■ What you will do
This exercise needs all of the entries set down again, exactly as they read.

====

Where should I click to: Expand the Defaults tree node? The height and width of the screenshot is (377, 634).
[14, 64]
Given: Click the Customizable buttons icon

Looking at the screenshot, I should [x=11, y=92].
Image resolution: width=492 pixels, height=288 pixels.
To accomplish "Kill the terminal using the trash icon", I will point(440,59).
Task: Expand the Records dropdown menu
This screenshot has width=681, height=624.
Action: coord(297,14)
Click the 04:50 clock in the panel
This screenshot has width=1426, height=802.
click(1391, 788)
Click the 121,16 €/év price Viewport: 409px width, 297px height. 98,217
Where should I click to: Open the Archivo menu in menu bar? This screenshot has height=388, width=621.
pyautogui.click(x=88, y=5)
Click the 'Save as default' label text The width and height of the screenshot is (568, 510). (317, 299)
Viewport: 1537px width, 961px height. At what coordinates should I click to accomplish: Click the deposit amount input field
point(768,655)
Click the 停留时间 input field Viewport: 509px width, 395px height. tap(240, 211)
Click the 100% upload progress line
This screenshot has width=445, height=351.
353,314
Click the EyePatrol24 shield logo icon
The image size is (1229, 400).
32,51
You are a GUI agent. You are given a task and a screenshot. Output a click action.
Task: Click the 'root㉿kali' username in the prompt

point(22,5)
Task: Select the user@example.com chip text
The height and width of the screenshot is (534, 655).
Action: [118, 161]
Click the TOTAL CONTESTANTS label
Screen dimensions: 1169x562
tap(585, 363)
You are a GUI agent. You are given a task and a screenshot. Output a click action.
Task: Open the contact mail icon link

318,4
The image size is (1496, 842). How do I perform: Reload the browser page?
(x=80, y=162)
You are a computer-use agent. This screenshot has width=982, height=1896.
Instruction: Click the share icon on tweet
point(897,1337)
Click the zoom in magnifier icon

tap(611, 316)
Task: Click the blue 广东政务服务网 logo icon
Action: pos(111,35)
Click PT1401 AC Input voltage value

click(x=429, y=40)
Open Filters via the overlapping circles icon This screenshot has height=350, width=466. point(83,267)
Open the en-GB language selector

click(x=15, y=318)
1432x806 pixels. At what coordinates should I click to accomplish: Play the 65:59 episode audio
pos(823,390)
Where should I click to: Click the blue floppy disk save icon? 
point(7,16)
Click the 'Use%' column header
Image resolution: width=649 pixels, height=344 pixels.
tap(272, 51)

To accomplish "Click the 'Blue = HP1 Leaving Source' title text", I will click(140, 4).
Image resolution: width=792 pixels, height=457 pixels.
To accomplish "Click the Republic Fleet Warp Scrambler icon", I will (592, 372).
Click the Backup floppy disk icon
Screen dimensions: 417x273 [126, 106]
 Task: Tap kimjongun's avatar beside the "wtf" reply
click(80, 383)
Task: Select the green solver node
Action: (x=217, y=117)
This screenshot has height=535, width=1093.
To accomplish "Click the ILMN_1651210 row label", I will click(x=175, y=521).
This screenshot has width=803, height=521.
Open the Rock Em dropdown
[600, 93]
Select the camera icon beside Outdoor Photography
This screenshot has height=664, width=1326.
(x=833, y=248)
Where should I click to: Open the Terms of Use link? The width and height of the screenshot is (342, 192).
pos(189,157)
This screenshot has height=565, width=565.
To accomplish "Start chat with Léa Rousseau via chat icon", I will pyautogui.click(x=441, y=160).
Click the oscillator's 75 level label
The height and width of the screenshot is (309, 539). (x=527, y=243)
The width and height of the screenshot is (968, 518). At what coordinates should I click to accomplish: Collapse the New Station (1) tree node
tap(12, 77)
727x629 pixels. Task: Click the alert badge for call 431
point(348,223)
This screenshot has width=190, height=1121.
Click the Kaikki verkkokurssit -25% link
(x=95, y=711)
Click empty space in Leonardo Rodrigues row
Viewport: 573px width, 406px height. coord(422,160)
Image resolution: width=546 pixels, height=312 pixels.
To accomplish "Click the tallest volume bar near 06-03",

====

■ Your solution
Where should I click to: Expand the Defaults tree node? The height and width of the screenshot is (377, 634).
[14, 64]
Given: Click the Customizable buttons icon

Looking at the screenshot, I should [x=11, y=92].
Image resolution: width=492 pixels, height=288 pixels.
To accomplish "Kill the terminal using the trash icon", I will point(440,59).
Task: Expand the Records dropdown menu
This screenshot has width=681, height=624.
Action: coord(297,14)
Click the 04:50 clock in the panel
This screenshot has width=1426, height=802.
click(1391, 788)
Click the 121,16 €/év price Viewport: 409px width, 297px height. 98,217
Where should I click to: Open the Archivo menu in menu bar? This screenshot has height=388, width=621.
pyautogui.click(x=88, y=5)
Click the 'Save as default' label text The width and height of the screenshot is (568, 510). (317, 299)
Viewport: 1537px width, 961px height. At what coordinates should I click to accomplish: Click the deposit amount input field
point(768,655)
Click the 停留时间 input field Viewport: 509px width, 395px height. tap(240, 211)
Click the 100% upload progress line
This screenshot has width=445, height=351.
353,314
Click the EyePatrol24 shield logo icon
The image size is (1229, 400).
32,51
You are a GUI agent. You are given a task and a screenshot. Output a click action.
Task: Click the 'root㉿kali' username in the prompt

point(22,5)
Task: Select the user@example.com chip text
The height and width of the screenshot is (534, 655).
Action: [118, 161]
Click the TOTAL CONTESTANTS label
Screen dimensions: 1169x562
tap(585, 363)
You are a GUI agent. You are given a task and a screenshot. Output a click action.
Task: Open the contact mail icon link

318,4
The image size is (1496, 842). How do I perform: Reload the browser page?
(x=80, y=162)
You are a computer-use agent. This screenshot has width=982, height=1896.
Instruction: Click the share icon on tweet
point(897,1337)
Click the zoom in magnifier icon

tap(611, 316)
Task: Click the blue 广东政务服务网 logo icon
Action: pos(111,35)
Click PT1401 AC Input voltage value

click(x=429, y=40)
Open Filters via the overlapping circles icon This screenshot has height=350, width=466. point(83,267)
Open the en-GB language selector

click(x=15, y=318)
1432x806 pixels. At what coordinates should I click to accomplish: Play the 65:59 episode audio
pos(823,390)
Where should I click to: Click the blue floppy disk save icon? 
point(7,16)
Click the 'Use%' column header
Image resolution: width=649 pixels, height=344 pixels.
tap(272, 51)

To accomplish "Click the 'Blue = HP1 Leaving Source' title text", I will click(140, 4).
Image resolution: width=792 pixels, height=457 pixels.
To accomplish "Click the Republic Fleet Warp Scrambler icon", I will (592, 372).
Click the Backup floppy disk icon
Screen dimensions: 417x273 [126, 106]
 Task: Tap kimjongun's avatar beside the "wtf" reply
click(80, 383)
Task: Select the green solver node
Action: (x=217, y=117)
This screenshot has height=535, width=1093.
To accomplish "Click the ILMN_1651210 row label", I will click(x=175, y=521).
This screenshot has width=803, height=521.
Open the Rock Em dropdown
[600, 93]
Select the camera icon beside Outdoor Photography
This screenshot has height=664, width=1326.
(x=833, y=248)
Where should I click to: Open the Terms of Use link? The width and height of the screenshot is (342, 192).
pos(189,157)
This screenshot has height=565, width=565.
To accomplish "Start chat with Léa Rousseau via chat icon", I will pyautogui.click(x=441, y=160).
Click the oscillator's 75 level label
The height and width of the screenshot is (309, 539). (x=527, y=243)
The width and height of the screenshot is (968, 518). At what coordinates should I click to accomplish: Collapse the New Station (1) tree node
tap(12, 77)
727x629 pixels. Task: Click the alert badge for call 431
point(348,223)
This screenshot has width=190, height=1121.
Click the Kaikki verkkokurssit -25% link
(x=95, y=711)
Click empty space in Leonardo Rodrigues row
Viewport: 573px width, 406px height. coord(422,160)
Image resolution: width=546 pixels, height=312 pixels.
To accomplish "Click the tallest volume bar near 06-03",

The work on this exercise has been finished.